Nobuo Nakagawa came late in his career to the Japanese ghost-story genre known as kaidan, but he took to the form like an adept, making supernatural thrillers that combined shock, gore, and Buddhist philosophy. Snake Woman's Curse isn't one of his best, but because it's only the second of his films to be made available on DVD in America—following Criterion's sublime edition of Jigoku—it's definitely worth watching. Set in the late 19th century, when the last vestiges of feudalism still survived, Snake Woman's Curse explores the repercussions when a wealthy land owner kills one of his poor servants, then finds various members of his household suffering fatal accidents sparked by fear and worry. The film is reasonably stylish and visceral, with some effective point-of-view shots and urgent handheld camera. But it's more effective thematically. The first two-thirds of the movie is all about rich men chasing women and having their way; then the government gets involved, and the situation takes a surreal turn.
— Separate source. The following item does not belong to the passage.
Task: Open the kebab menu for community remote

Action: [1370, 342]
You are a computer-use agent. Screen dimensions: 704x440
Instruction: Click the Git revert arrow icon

But not as surreal as Teruo Ishii's Horrors Of Malformed Men. Made in 1969, a year after Snake Woman's Curse, and banned in Japan for nearly four decades for being insensitive to the handicapped, Horrors Of Malformed Men is part of the wave of late-'60s Japanese exploitation films known as ero guro (or "erotic-grotesque"). It's adapted from several stories by one of the genre's originators, mystery writer Edogawa Rampo. An amnesiac wakes up in an asylum full of knife-wielding topless women, and while figuring out how he got there, he takes on the identity of his recently deceased doppelgänger, and travels to a remote island, where he meets a scraggly-haired mad scientist who's been surgically building an army of the afflicted. Horrors Of Malformed Men shares some of the same body-horror preoccupations of Italian giallo, grimy American drive-in fare like Spider Baby, and even the pop head-trips of Alejandro Jodorowsky, but it's also a signpost on the path to lacerating Japanese directors like Takashi Miike and Kiyoshi Kurosawa. While Snake Woman's Curse has pale-faced spirits emerging from the shadows, Horrors Of Malformed Men has enslaved women eating writhing live crabs off a rotting corpse. It's like the difference between a campfire tale and a black mass.

Key features: A set of insightful interviews and a lively, informed commentary track on Malformed Men; a sparse, dryly scholarly commentary on Curse.